* Input for this task:
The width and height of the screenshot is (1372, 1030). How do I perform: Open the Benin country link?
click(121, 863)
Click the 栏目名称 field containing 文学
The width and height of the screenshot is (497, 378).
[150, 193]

* Work instruction: Could I ask you to return the records exactly and in full?

* Output of the task:
The width and height of the screenshot is (1372, 1030). How do I perform: Open the Benin country link?
click(121, 863)
Click the 栏目名称 field containing 文学
The width and height of the screenshot is (497, 378).
[150, 193]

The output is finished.